Starting Ncrack 0.4ALPHA ( http://ncrack.org ) at 2011-05-06 13:26 EST
Stats: 0:02:18 elapsed; 0 services completed (1 total)
Rate: 0.02; Found: 0; About 3.40% done; ETC: 14:33 (1:05:21 remaining)
Stats: 0:15:07 elapsed; 0 services completed (1 total)
Rate: 0.20; Found: 0; About 13.80% done; ETC: 15:15 (1:34:25 remaining)
Stats: 0:22:19 elapsed; 0 services completed (1 total)
Rate: 0.02; Found: 0; About 19.40% done; ETC: 15:21 (1:32:43 remaining)
Stats: 0:24:46 elapsed; 0 services completed (1 total)

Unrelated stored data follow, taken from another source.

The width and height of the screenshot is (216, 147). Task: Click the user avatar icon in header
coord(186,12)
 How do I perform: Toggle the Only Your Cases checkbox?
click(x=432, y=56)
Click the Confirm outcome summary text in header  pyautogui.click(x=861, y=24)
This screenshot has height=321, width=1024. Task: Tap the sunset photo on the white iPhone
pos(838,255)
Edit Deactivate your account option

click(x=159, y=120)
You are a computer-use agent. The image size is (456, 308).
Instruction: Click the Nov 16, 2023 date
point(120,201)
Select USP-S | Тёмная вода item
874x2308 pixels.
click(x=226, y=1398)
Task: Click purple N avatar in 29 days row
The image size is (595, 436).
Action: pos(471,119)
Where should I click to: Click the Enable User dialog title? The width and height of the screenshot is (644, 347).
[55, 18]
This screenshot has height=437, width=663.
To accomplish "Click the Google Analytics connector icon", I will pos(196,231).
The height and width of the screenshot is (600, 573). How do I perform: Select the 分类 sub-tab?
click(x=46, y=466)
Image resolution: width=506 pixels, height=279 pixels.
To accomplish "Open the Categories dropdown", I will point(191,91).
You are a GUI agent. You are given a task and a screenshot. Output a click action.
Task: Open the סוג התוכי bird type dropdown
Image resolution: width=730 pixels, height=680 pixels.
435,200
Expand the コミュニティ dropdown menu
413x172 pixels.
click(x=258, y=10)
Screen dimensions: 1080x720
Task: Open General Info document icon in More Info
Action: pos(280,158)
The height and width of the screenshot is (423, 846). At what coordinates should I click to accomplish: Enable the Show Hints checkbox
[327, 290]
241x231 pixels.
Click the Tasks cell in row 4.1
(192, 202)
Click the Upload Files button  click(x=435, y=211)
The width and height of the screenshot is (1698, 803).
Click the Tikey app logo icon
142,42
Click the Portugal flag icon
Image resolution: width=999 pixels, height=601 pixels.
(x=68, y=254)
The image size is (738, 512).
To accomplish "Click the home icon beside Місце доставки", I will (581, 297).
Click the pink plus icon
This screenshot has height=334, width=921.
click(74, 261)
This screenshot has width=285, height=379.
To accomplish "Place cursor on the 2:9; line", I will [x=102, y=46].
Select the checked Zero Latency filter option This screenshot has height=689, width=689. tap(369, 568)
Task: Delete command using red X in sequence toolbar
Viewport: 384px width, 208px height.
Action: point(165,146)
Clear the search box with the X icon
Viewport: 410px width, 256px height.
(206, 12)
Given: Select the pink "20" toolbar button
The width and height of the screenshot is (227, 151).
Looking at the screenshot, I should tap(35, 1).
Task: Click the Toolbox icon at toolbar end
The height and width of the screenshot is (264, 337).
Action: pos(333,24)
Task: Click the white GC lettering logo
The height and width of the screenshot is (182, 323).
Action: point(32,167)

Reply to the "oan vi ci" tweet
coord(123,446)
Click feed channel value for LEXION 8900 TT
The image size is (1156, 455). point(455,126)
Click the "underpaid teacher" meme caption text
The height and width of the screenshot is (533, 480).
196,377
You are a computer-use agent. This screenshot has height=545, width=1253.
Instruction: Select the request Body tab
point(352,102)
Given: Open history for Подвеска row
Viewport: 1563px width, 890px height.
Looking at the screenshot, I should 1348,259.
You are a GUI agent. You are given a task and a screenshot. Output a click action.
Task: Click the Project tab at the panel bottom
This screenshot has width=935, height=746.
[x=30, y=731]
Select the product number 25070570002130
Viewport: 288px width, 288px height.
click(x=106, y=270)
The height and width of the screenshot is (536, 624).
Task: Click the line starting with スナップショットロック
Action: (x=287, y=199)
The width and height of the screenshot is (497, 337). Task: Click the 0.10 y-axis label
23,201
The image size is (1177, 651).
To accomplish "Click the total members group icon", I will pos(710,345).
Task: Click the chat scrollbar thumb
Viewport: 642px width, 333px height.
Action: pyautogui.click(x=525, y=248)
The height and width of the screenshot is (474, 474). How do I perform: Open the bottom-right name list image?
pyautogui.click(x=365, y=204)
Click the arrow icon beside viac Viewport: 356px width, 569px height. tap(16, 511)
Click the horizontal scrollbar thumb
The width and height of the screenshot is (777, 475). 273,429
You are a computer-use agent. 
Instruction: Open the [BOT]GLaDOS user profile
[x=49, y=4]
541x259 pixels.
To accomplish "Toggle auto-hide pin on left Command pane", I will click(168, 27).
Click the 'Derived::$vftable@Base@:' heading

Discovered credentials for rdp on 10.212.50.21 3389/tcp:
10.212.50.21 3389/tcp rdp: 'administrator' 'toor'

Ncrack done: 1 service scanned in 6072 seconds.

Protocol support varies for the different tools:

Hydra - TELNET, FTP, HTTP, HTTPS, HTTP-PROXY, SMB, SMBNT, MS-SQL, MYSQL, REXEC, irc, RSH, RLOGIN, CVS, SNMP, SMTP, SOCKS5, VNC, POP3, IMAP, NNTP, PCNFS, XMPP, ICQ, SAP/R3, LDAP2, LDAP3, Postgres, Teamspeak, Cisco auth, Cisco enable, AFP, Subversion/SVN, Firebird, LDAP2, Cisco AAA

Medusa -  AFP, CVS, FTP, HTTP, IMAP, MS-SQL, MySQL, NetWare NCP, NNTP, PcAnywhere, POP3, PostgreSQL, REXEC, RLOGIN, RSH, SMBNT, SMTP-AUTH, SMTP-VRFY, SNMP, SSHv2, Subversion (SVN), Telnet, VMware Authentication Daemon (vmauthd), VNC, Generic Wrapper,
Web Form

Ncrack - RDP, SSH, http(s), SMB, pop3(s), VNC, FTP, telnet

Conclusion

There is much more that could be tested for a more comprehensive review. Other protocols, different targets, latency, and further tweaking of the scan speeds and threads.

While ncrack has limited protocol support compared to Hydra and Medusa, the only conclusion for this little test when it comes to speed, reliability, and the ability to hit RDP services ncrack wins!!